What I am saying is that I have lost some of my discernment around what is loving for ME and MY body. What I eat makes NO difference to the patriarchal society we live in and yet somehow I feel that I am resisting my patriarchal conditioning if I eat pizza. And maybe I am AND WHO IS THIS SERVING? Certainly not me.
And yes, this may sound like an awful lot of navel gazing and I have all sorts of privilege that allows me to ponder this.
In the quest to love myself better examining how I nourish myself is a huge thing. Does this resonate for you at all?
Work Patterns
2024 has been an interesting year of being confronted with my patterns and seeing the ways that, mostly because of habitual stress responses, I tend to overwork. I started the year realising how habituated to chronic stress I was. I saw how I continued to perpetuate the cycle by taking on more things, doing more work and not giving myself enough time to rest and just BE. When I am stressed, overwhelmed or overworked, more work feels like a resource for me.
I know it sounds really counterintuitive, and it is certainly counterproductive, AND this is the pattern many of us have. In sympathetic? Great, lets really double down and be EVEN more in sympathetic.
I have done A LOT to change that this year and will write more about that in a separate post.

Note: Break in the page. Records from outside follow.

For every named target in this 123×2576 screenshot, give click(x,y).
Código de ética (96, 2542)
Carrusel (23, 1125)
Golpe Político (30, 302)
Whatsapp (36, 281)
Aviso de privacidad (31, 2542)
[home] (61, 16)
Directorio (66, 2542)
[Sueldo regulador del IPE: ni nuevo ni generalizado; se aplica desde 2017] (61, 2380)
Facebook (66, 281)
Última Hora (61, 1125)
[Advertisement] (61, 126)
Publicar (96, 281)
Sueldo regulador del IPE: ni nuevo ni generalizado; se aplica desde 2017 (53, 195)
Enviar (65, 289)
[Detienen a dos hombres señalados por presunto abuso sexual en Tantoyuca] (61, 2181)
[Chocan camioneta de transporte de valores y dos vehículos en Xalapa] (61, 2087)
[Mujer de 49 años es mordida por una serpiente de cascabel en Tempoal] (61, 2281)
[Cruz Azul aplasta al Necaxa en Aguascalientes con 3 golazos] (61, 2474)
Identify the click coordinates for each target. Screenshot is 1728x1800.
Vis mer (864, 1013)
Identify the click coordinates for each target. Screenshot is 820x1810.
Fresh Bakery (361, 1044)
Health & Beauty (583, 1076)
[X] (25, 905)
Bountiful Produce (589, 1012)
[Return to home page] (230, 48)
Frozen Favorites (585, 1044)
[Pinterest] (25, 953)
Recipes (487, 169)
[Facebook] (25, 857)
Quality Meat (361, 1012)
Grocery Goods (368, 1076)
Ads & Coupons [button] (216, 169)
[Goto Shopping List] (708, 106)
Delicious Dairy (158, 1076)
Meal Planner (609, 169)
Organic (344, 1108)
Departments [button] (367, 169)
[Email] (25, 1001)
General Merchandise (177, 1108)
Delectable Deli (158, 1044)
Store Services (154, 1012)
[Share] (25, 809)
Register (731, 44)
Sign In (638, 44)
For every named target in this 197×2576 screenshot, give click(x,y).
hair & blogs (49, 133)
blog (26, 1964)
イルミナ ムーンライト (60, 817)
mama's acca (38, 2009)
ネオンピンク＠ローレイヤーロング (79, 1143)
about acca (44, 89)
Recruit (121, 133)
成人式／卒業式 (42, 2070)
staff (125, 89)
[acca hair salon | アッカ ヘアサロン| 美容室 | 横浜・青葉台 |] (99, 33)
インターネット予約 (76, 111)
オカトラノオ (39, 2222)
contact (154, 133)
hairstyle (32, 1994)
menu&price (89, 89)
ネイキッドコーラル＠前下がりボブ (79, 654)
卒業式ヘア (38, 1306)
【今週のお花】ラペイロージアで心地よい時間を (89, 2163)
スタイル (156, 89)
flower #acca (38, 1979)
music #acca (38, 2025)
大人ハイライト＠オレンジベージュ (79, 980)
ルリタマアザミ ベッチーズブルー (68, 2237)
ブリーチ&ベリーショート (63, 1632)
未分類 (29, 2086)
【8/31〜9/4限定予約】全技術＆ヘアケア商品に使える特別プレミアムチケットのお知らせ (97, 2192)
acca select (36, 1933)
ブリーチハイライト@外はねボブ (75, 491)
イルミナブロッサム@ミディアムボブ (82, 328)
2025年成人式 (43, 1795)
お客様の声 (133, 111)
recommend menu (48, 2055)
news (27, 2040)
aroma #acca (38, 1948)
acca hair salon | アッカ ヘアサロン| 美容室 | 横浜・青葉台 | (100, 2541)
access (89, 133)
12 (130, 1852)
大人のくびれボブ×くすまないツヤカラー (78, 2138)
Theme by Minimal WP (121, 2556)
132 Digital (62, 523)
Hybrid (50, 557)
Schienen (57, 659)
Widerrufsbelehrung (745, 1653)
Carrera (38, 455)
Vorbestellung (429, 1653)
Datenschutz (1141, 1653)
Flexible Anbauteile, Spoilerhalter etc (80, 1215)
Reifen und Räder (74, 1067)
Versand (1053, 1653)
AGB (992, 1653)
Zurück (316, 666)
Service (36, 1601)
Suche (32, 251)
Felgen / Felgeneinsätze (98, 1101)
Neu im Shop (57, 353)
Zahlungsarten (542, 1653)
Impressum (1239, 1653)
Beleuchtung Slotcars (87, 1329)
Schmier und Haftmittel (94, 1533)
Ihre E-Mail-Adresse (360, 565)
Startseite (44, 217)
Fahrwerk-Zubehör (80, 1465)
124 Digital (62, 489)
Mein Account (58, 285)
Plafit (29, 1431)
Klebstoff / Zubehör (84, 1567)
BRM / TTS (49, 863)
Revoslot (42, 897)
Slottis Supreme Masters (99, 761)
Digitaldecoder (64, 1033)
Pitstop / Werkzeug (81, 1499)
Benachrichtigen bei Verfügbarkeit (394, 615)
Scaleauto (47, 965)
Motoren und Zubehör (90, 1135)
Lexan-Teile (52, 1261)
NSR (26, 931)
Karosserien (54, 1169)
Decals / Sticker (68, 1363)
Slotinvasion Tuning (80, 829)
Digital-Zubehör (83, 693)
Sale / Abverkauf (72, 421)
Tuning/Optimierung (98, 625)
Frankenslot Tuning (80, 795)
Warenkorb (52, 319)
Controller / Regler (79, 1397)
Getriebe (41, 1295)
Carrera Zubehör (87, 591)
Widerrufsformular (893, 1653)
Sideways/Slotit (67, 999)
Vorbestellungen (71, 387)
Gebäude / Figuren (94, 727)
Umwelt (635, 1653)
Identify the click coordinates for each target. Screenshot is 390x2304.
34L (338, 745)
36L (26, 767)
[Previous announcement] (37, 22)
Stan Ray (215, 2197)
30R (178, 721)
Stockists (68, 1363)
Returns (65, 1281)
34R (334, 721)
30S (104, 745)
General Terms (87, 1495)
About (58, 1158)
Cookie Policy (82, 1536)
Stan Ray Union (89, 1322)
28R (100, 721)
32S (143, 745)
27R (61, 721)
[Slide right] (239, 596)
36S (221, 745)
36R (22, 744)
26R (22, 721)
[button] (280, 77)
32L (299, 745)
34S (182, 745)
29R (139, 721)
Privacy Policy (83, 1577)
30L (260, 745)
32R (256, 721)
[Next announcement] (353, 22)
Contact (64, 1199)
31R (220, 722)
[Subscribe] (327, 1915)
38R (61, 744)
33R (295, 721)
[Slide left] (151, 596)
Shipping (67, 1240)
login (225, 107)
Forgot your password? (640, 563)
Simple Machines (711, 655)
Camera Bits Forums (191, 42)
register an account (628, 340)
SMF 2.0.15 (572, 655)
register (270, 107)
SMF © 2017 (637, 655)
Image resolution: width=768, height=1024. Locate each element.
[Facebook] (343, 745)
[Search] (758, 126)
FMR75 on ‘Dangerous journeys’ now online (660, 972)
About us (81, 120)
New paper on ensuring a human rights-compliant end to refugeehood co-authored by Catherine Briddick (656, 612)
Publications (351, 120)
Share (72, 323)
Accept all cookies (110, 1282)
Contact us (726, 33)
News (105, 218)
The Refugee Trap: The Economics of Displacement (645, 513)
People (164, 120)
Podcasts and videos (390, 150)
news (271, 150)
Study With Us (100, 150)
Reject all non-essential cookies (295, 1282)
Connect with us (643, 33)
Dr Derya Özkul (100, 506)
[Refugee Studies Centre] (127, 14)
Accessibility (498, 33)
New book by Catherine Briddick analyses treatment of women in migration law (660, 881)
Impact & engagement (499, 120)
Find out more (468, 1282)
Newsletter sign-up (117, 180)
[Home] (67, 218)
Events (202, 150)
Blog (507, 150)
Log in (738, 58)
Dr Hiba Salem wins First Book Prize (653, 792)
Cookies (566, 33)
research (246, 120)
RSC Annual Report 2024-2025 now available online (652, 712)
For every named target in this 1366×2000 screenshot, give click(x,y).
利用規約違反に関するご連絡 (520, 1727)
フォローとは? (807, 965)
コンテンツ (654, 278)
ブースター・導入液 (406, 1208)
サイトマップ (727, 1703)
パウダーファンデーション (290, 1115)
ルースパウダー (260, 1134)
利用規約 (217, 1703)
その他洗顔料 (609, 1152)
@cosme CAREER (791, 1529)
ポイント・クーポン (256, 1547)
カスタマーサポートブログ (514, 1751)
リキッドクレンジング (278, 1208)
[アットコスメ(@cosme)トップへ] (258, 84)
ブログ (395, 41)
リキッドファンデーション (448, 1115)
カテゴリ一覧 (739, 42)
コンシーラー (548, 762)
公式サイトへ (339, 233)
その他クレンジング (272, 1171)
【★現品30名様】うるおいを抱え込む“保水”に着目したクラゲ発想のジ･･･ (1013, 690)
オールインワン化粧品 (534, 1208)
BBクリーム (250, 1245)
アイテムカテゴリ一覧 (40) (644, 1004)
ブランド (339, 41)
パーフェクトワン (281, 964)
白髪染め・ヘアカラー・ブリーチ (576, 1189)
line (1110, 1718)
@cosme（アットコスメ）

So…..continuing the break up with self abandonment I am turning my attention to my food much more closely. One of my sisters said she is going to try and do some version of mild keto (don’t ask me what that is) and suggested we be accountability partners. So what I am committing to is this:
I am going to plan my meals
I am going to eat things that make me feel good in my body.
It is my tendency to want to make grand, sweeping, spectacular change. And I don’t stick to it and it doesn’t last so am going for some more achievable goals and going to use forward planning to support myself.
I am going to be lovingly telling myself this:
The fleeting taste of anything with gluten in it with salted butter (divine) is not going to ease my pain or bring me into more gentle contact with myself. Instead, it serves to create another problem, contribute to inflammation in my body and add to the allostatic load that my system is carrying. I am going to try to remind myself of this each time I want to eat things that hurt my body.
We need to be well resourced and nourished and lovingly tended to to change the world. In short, we need to turn up for ourselves, it is ultimately essential if we hope to turn up for others.
Where are you self abandoning? What small shifts can you make?
New Journal Prompts for Grow Yourself Up will be in the next post.
Sending you love, go gently into your week. Cath xxx
This really hit home for me, Cath. I love the gentleness in your approach, especially the commitment to small, achievable changes instead of sweeping declarations. This is my reminder to pause and ask, “What does loving myself look like right now?” ❤️
Thank you Cath for sharing and shining a gentle, warm and curious light on this. To cut to the chase (as I do love my words 🤣) I have a very interesting relationship with sugar... the irony hits me hard as a dentist 😬🙈. Where am I? well I'm in a sort of "liminal sugar space" of reaching for my chocolate treats once my twins are in bed as a kind of comforting blanket reward that is filling some inner hole.
I am currently wresting with two "see-saw thoughts" which are " I really must eliminate this chocolate habit its wrecking my body!" to a more compassionate "everyone is doing something to get through motherhood" (the latter quoting your GYU podcast 🙏🏻).Accepting I may sit on this see-saw for a while!